• _SUPPLIED DATA_
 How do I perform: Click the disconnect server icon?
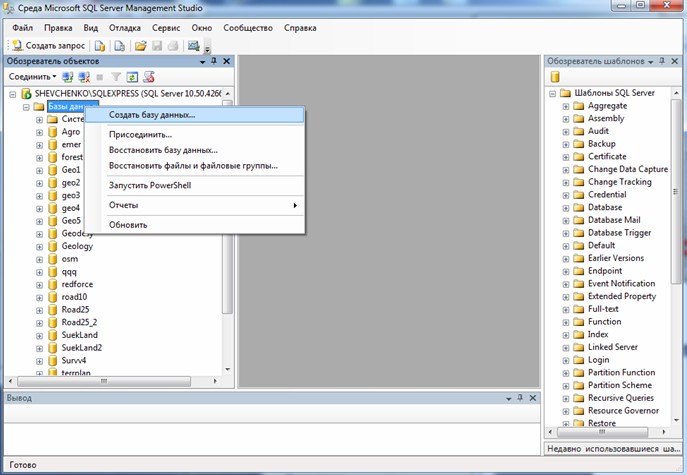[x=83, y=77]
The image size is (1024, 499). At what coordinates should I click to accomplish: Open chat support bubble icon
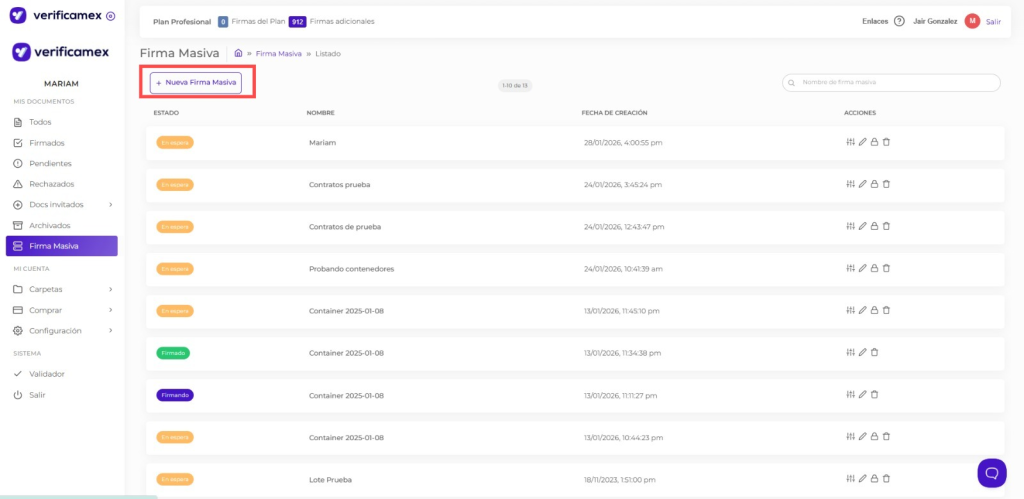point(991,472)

* * *

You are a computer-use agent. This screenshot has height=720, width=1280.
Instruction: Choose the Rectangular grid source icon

--

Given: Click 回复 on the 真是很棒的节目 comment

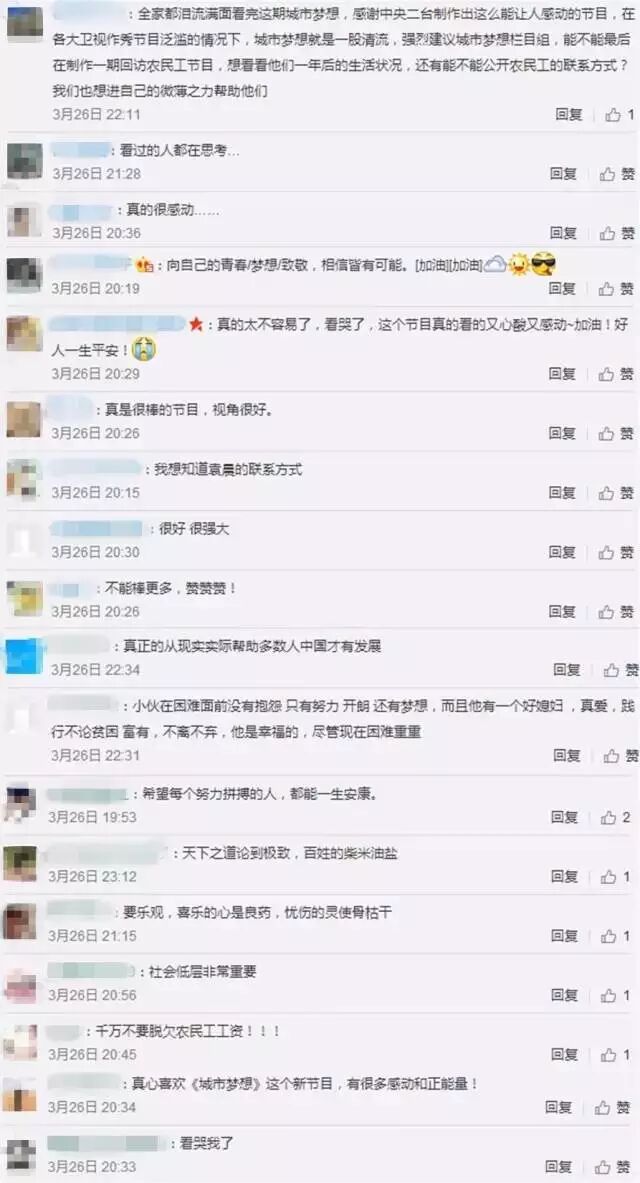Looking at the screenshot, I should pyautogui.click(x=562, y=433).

• _WORK REQUEST_
Word for word, restate the lines of the data above that fall between the line holding "You are a computer-use" and the line holding "Instruction: Choose the", inclusive, and no other lines.

• _TASK OUTPUT_
You are a computer-use agent. This screenshot has height=720, width=1280.
Instruction: Choose the Rectangular grid source icon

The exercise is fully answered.